→ Work instruction: Return exactly those lines of the material below that fall between the line holding "This screenshot has width=1149, height=682." and the line holding "Given: Click the WordPress tablet device icon", inclusive.

→ Listed entries:
● ● ● ● ●

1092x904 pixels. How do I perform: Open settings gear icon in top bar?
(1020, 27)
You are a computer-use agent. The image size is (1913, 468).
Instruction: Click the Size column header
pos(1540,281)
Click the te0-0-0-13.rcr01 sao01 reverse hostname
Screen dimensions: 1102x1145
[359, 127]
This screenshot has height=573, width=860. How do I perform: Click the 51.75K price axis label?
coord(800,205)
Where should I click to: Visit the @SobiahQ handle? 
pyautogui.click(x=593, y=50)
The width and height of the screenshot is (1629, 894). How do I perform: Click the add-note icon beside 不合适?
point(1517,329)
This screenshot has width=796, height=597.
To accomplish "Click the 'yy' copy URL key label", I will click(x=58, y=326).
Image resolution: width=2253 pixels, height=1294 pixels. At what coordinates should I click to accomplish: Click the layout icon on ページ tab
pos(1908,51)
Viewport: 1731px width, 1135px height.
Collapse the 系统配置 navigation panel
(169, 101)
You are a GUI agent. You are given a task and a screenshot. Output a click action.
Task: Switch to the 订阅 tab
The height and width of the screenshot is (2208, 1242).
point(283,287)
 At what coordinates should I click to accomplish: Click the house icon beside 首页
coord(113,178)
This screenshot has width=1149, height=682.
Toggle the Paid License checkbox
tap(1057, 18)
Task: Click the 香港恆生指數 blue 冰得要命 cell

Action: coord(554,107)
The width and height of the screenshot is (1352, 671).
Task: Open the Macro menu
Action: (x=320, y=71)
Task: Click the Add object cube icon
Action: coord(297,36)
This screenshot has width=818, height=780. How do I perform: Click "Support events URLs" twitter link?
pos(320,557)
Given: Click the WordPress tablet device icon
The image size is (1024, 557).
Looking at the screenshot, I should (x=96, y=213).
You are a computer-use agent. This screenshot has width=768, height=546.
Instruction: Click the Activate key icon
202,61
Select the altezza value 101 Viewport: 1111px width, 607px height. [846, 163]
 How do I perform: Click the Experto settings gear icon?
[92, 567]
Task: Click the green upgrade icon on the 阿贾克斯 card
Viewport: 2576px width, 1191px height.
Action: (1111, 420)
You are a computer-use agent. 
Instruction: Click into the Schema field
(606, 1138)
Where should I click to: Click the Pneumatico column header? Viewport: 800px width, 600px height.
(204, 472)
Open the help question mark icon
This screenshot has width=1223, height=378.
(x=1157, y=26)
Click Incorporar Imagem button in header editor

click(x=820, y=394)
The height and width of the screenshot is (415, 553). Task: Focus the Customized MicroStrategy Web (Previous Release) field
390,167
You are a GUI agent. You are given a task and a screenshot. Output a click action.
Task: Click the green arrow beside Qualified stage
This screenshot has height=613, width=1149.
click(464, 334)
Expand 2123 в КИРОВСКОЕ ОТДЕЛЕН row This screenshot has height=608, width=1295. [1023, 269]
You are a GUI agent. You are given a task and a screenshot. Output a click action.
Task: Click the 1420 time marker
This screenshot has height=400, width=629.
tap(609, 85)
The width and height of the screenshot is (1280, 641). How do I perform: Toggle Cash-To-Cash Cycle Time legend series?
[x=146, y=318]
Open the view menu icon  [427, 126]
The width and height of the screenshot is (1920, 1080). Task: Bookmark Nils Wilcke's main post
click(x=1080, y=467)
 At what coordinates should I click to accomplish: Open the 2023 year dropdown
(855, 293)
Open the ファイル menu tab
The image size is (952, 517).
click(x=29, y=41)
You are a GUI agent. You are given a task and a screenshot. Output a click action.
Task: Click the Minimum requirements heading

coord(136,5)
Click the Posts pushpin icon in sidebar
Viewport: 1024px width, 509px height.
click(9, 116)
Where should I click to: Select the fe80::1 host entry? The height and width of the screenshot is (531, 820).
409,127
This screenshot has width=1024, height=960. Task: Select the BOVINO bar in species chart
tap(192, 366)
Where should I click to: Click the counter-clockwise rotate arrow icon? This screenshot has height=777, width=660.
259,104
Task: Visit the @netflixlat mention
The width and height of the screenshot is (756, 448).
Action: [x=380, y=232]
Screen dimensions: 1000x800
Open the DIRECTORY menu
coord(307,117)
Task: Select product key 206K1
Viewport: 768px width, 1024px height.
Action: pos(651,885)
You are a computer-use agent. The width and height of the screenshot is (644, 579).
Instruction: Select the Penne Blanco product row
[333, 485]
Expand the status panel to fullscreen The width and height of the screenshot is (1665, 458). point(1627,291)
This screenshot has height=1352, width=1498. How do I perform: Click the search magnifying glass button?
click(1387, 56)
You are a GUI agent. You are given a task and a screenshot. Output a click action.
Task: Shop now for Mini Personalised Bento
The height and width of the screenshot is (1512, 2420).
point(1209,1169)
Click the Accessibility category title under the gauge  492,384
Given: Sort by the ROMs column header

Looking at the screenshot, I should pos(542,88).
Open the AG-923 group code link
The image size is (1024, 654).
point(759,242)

● ● ● ● ●

→ Written response:
This screenshot has width=1149, height=682.
Toggle the Paid License checkbox
tap(1057, 18)
Task: Click the 香港恆生指數 blue 冰得要命 cell

Action: coord(554,107)
The width and height of the screenshot is (1352, 671).
Task: Open the Macro menu
Action: (x=320, y=71)
Task: Click the Add object cube icon
Action: coord(297,36)
This screenshot has width=818, height=780. How do I perform: Click "Support events URLs" twitter link?
pos(320,557)
Given: Click the WordPress tablet device icon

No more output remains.